I looked at the bed closely. The bed-sheet was as old as Kolkata. A red spot on the bed sheet was a witness of a brutal murder of a mosquito and blots on it were giving me an obnoxious feeling. I opened my bag and took out my cloths.
I ordered fish-curry and rice for me. A plate with fish curry, vegetable, Daal and rice was there within no time. I was hungry and the presence of that decorated plate made my mouth flooded with saliva. I tasted the vegetable first, it tasted sweet. I tasted again…it was really a bit sweet. All of a sudden I realized that Bengali put sugar in almost all of their dishes.
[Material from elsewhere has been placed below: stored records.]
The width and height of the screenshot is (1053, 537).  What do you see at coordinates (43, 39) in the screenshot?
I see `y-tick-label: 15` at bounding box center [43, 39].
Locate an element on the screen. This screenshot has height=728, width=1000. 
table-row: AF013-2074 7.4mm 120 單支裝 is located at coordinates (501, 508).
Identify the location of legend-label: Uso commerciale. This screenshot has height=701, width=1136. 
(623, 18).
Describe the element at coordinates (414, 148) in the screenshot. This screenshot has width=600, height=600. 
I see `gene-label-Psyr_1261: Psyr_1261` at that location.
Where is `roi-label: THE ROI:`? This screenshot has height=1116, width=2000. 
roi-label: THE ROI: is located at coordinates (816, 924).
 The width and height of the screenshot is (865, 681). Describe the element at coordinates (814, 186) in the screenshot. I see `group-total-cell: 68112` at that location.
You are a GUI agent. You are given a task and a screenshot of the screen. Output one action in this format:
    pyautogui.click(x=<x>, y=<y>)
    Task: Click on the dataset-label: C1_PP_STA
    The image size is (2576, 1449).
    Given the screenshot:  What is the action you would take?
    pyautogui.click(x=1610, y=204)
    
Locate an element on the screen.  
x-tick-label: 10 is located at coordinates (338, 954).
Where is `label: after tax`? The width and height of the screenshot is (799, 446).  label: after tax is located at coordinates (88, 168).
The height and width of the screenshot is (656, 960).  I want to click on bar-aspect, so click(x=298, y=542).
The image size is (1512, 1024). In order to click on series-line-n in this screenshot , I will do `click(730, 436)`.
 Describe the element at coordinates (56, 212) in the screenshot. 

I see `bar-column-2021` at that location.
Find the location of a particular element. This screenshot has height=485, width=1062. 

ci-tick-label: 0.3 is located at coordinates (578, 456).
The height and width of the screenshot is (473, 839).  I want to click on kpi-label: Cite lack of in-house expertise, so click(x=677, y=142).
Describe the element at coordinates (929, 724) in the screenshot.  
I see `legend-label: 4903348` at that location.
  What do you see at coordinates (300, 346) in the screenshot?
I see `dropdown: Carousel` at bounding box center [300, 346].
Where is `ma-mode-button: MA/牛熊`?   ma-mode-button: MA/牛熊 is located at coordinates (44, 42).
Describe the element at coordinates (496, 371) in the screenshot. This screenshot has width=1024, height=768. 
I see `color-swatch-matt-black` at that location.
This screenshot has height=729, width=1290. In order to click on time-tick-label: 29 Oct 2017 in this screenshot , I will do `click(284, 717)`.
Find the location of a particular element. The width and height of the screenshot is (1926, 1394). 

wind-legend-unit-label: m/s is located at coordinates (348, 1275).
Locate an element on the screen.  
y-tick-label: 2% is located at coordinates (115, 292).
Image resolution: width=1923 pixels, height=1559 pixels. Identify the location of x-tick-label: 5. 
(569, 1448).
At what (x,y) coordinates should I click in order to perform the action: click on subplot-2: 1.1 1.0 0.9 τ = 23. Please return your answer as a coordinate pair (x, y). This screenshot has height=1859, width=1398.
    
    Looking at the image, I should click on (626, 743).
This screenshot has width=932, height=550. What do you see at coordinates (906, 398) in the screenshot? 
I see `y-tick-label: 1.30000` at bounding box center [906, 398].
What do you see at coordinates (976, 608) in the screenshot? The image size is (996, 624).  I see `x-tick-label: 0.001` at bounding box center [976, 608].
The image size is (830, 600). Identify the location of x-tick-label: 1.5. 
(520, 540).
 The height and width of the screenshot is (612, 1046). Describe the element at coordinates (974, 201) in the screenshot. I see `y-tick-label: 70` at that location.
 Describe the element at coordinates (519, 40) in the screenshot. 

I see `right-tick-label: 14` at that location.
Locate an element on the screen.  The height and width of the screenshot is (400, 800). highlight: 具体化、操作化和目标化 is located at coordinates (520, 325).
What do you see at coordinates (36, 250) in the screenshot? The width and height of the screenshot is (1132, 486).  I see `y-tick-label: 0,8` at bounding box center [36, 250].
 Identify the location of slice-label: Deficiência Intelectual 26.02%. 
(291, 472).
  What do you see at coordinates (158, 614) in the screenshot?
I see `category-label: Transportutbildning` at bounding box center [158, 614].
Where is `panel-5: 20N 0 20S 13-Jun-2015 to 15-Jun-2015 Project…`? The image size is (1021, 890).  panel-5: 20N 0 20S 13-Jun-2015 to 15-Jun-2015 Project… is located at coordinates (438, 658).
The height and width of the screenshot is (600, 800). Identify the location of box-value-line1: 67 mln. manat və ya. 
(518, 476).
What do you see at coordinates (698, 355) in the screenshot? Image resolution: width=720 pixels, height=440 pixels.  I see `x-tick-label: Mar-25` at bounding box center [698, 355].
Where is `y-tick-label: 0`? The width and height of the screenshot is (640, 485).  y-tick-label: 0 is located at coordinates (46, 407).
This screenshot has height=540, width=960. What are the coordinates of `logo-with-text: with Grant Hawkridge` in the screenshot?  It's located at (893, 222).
I tasted everything and apart from ‘Daal’ everything had an essence of sugar. I controlled my anger and concentrated on rice, Daal and pieces of fish. It was weird because I don’t like having veg with non-veg, but it was demand of stomach. Sweat, meanwhile ignored the fan and continued to bother me.
‘I want a different and AC-room.’ I declared in front of receptionist. He quickly understood that I was not in a good mood. He managed for a different room without any delay after I agreed with the revised rest for the AC-room. I went inside the AC-room which was better than the earlier one. Not great but still ok. I took a long breath and fell on the bed as a falling tree.
I opened my eyes slowly after an hour. The sweat was dripping insanely from my body. I stood up from the bed in a flash and switched on the button of tube-light, but it refused to glow. There was no electricity. I rushed to the reception yet again to ask them whether they have power back-up. The person on the reception was fighting with the sweat with the help of a hand-fan. I got my answer. AC room is of no use without light. Am I being too finicky about all these? The question echoed in my mind. The electricity came back and I saw the outline of my body made of sweat on the bed.
I stepped towards the market area and found it very crowded. Sweat, crowd, noise, traffic, unknown-language and pollution, I wondered why Kolkata is called a ‘city of joy’?
Slowly I merge with the crowd and became a part of it. I stopped wiping layer of sweat from my face. I saw happy faces enjoying tea on the roadside stalls. All of a sudden, old ones, youngsters…everybody seemed to be happy. They were not bothered about any of the things which were troubling me. This crowd was alienated from the issues of Bengali, non-Bengali, fair, dark, cast or community. They were enjoying every bit of their life. But the question was, how?
What is true happiness, the luxuries, relatives, friends, money or something else? May be I can learn it from these roadside dwellers more than the people in AC-rooms and travelling in AC cars. May be I can learn many things from them in a few days. These days would teach me about the real happiness and inner joy. It is just the first day and I have already realized that my frustration was much lesser than it was couple of hours ago.
I carried a candle, a hand-fan and some ‘DOI MISHTI’ (Doi =Dahi, thanks to Bengali friends) with me while returning to my AC-room, Moni-Kanchan guest house, behala, Kolakata – the city of joy.